One-step hydrothermal synthesis of LaFeO3 perovskite for methane steam reforming

• Published in: Reaction kinetics, mechanisms and catalysis Vol. 120; no. 1; pp. 167 - 179
• Main Authors: Gómez-Cuaspud, Jairo. A., Vera-López, Enrique, Carda-Castelló, Juan. B., Barrachina-Albert, Ester
• Format: Journal Article
• Language: English
• Published: Dordrecht Springer Netherlands 01.02.2017
• Subjects: Catalysis; Chemistry; Chemistry and Materials Science; Industrial Chemistry/Chemical Engineering; Physical Chemistry; Perovskite; Gas–solid reaction; Chemical synthesis; Hydrothermal; Oxide material
• ISSN: 1878-5190; 1878-5204
• DOI: 10.1007/s11144-016-1092-8

This work describes the synthesis of LaFeO 3 oxide, using a one-step hydrothermal synthesis route, to obtain a solid with useful superficial, morphological and textural properties for applications in steam methane reforming reaction. The synthesis process starts from the corresponding metal nitrates of lanthanum and iron dissolved in deionized water in well-defined concentration, and the dissolution of KOH as mineralizing agent. The reaction is developed in a Teflon-lined stainless steel autoclave at 300 °C for 14 days. The composition and surface area were determined with X-ray fluorescence and nitrogen adsorption isotherms, confirming the basic stoichiometry of oxide and a high active area. The crystalline structure was evaluated with X-ray diffraction analysis, showing a pure orthorhombic perovskite phase.
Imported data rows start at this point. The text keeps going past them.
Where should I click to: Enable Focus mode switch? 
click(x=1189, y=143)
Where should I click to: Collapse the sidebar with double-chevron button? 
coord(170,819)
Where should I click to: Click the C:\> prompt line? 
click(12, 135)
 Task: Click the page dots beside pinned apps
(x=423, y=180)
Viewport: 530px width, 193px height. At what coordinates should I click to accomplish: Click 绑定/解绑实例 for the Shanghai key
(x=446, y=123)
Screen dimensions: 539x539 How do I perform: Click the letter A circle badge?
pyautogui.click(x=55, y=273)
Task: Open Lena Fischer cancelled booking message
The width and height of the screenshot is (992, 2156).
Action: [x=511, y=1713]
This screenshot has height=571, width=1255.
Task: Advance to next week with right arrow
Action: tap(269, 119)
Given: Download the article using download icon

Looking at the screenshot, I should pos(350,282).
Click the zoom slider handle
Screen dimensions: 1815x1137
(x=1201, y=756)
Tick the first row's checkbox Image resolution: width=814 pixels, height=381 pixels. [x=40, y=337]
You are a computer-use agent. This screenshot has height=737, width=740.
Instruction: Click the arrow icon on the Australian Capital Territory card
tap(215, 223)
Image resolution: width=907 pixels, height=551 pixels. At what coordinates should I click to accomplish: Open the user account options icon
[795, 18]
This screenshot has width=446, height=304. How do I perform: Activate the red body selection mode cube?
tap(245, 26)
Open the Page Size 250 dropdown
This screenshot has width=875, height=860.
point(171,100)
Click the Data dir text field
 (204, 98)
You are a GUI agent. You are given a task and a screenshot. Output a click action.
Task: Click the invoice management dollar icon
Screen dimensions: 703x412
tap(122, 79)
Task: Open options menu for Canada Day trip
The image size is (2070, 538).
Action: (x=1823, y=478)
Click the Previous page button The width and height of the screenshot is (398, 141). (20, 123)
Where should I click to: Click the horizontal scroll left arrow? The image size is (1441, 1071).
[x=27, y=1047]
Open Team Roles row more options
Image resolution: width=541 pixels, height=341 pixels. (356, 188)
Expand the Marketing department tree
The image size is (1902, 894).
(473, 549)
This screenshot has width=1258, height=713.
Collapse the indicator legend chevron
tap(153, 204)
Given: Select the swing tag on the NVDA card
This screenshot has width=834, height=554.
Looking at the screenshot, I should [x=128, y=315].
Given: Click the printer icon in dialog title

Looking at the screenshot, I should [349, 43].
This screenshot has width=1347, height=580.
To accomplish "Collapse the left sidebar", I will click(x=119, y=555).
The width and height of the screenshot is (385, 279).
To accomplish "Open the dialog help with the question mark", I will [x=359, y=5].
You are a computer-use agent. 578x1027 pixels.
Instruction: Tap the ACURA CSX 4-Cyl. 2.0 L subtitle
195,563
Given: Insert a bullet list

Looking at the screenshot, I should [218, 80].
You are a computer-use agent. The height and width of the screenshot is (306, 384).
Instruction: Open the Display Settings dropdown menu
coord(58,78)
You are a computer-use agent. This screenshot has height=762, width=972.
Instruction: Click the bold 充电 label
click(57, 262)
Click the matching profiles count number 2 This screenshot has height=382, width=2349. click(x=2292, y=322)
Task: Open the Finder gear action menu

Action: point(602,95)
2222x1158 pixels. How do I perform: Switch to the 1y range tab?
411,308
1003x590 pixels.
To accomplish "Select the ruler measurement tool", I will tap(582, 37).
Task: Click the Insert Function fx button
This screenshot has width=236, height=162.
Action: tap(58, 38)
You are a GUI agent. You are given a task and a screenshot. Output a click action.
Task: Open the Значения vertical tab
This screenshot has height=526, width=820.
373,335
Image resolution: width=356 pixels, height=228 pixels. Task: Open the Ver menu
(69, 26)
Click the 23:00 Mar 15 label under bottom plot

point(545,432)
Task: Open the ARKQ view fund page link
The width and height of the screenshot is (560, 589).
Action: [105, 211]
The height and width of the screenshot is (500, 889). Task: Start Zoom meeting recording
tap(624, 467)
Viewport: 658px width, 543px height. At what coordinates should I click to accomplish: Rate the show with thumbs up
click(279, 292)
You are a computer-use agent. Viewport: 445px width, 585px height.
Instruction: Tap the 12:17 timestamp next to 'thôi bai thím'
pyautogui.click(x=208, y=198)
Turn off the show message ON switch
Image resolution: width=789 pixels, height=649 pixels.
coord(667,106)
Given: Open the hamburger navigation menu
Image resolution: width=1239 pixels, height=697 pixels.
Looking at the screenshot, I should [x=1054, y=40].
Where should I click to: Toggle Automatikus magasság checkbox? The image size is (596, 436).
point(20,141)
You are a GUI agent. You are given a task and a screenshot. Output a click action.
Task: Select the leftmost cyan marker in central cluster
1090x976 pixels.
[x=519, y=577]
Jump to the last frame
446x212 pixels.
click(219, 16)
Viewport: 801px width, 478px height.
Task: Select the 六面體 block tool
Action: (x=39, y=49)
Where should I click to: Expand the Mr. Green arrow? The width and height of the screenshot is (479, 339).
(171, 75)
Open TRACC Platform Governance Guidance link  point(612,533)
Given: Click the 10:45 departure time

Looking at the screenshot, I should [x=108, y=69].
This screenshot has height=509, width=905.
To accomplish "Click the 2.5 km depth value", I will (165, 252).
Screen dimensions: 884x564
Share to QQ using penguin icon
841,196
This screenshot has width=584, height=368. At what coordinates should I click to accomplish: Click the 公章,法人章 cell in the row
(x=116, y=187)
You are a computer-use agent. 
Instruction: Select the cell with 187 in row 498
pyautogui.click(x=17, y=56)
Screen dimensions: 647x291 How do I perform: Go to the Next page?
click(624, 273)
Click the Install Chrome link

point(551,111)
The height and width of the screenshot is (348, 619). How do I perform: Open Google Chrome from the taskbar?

Temperature programmed reduction results show the development of three single steps at different temperatures, kinetically detectable and related with reduction of component oxides. Scanning and transmission electron microscopy results, showed a remarkable degree of crystallization, favoring a specific morphology as result of the low consolidation temperature of the perovskite phase. The catalytic test, analyzed by means of steam methane reforming action, performed along 240 h on stream, reveals a light deactivation rate, decreasing progressively 7.1 % until 60 % of methane conversion, indicating the improved morphological and surface characteristics of solid for potential applications.